Word and element pointing entries:
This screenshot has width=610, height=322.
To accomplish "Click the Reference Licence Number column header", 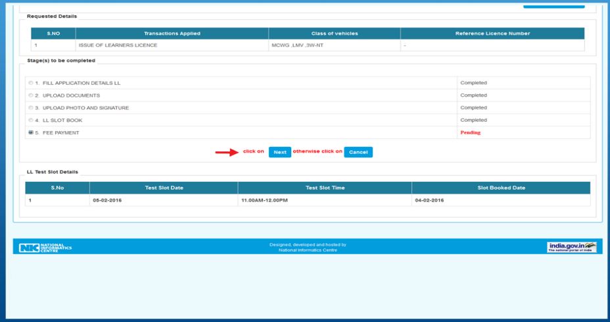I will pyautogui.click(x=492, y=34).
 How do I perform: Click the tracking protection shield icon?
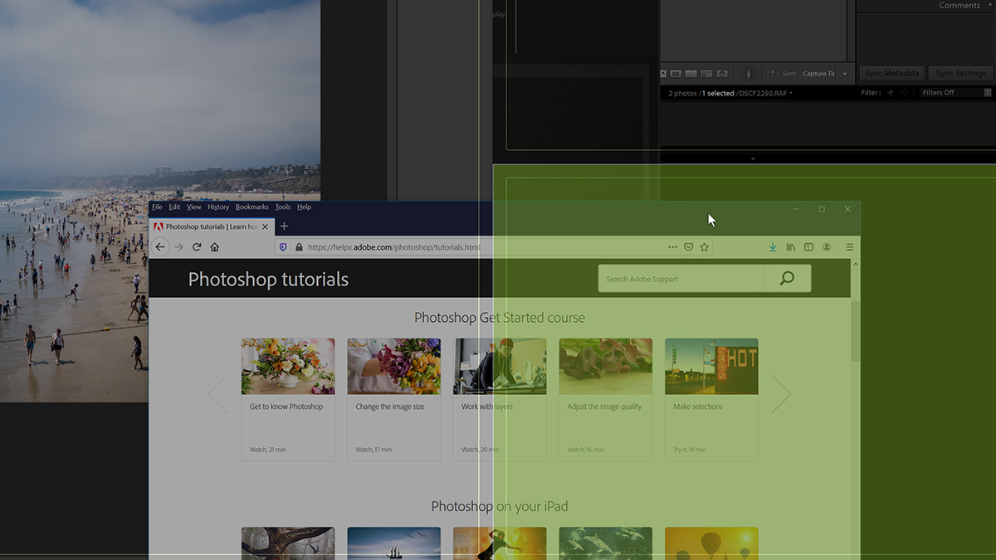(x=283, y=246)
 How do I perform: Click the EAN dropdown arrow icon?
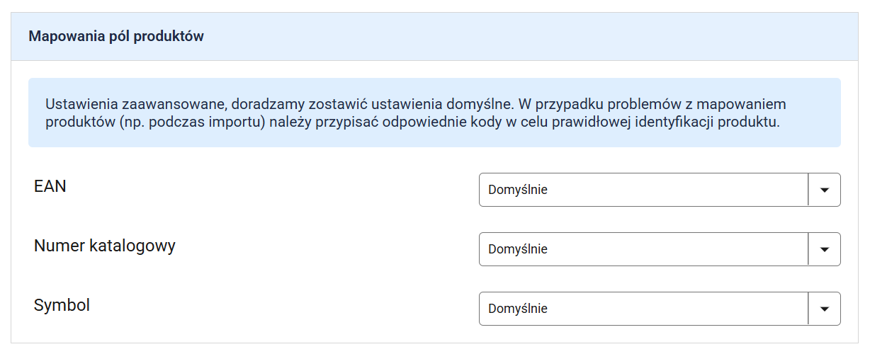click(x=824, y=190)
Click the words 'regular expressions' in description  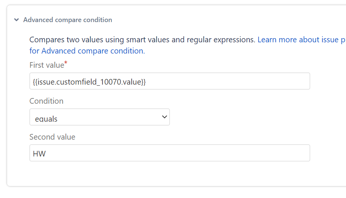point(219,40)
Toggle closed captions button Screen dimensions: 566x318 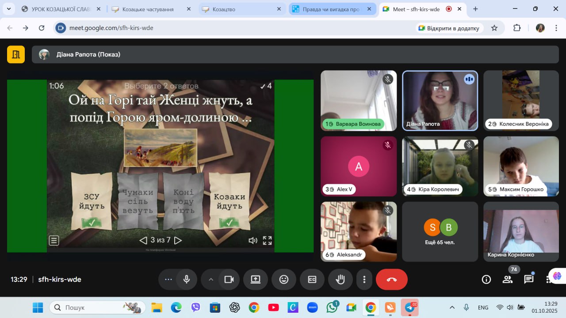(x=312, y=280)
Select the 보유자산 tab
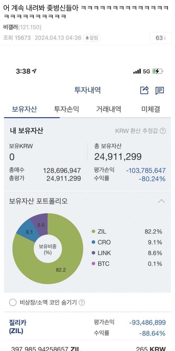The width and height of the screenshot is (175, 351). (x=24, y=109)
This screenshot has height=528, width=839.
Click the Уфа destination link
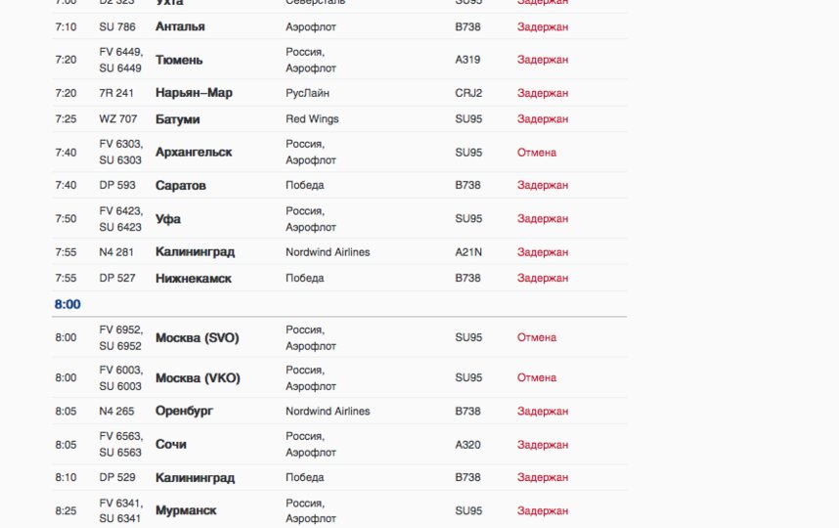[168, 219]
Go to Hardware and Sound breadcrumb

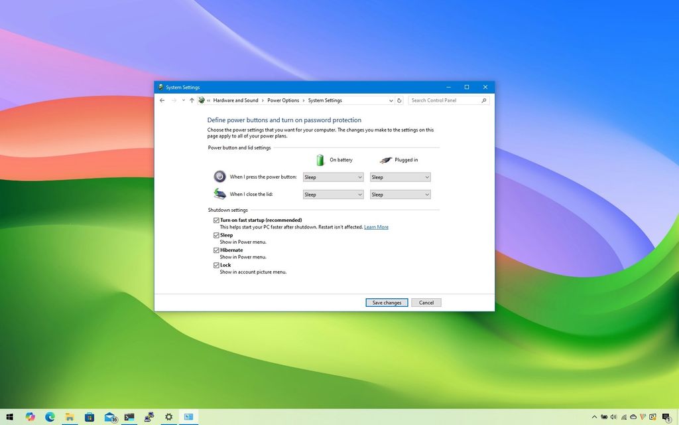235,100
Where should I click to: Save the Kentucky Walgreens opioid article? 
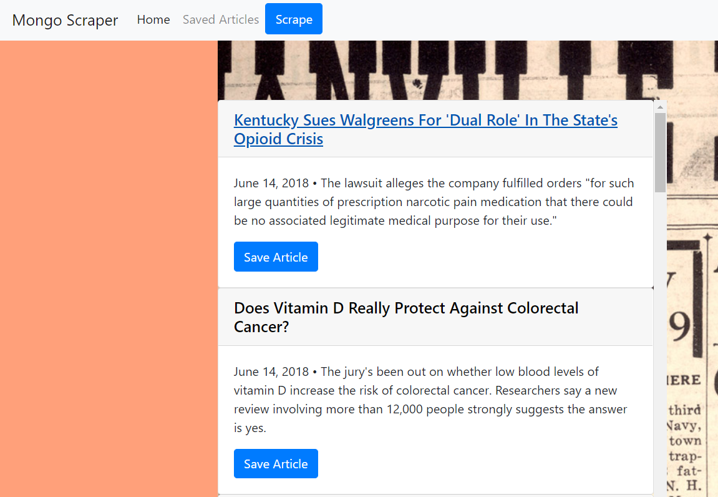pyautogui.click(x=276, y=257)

> _THE EXERCISE_
In the stretch from the line containing "Select the 보유자산 tab" through the end of the lines, change "breadcrumb" to "navigation link" and reproduce only those lines, otherwise unchanged and with the pictures omitted.

> _REPLY_
Select the 보유자산 tab
The width and height of the screenshot is (175, 351). (x=24, y=109)
This screenshot has height=528, width=839.
Click the Уфа destination link
[168, 219]
Go to Hardware and Sound navigation link

235,100
Where should I click to: Save the Kentucky Walgreens opioid article? 
pyautogui.click(x=276, y=257)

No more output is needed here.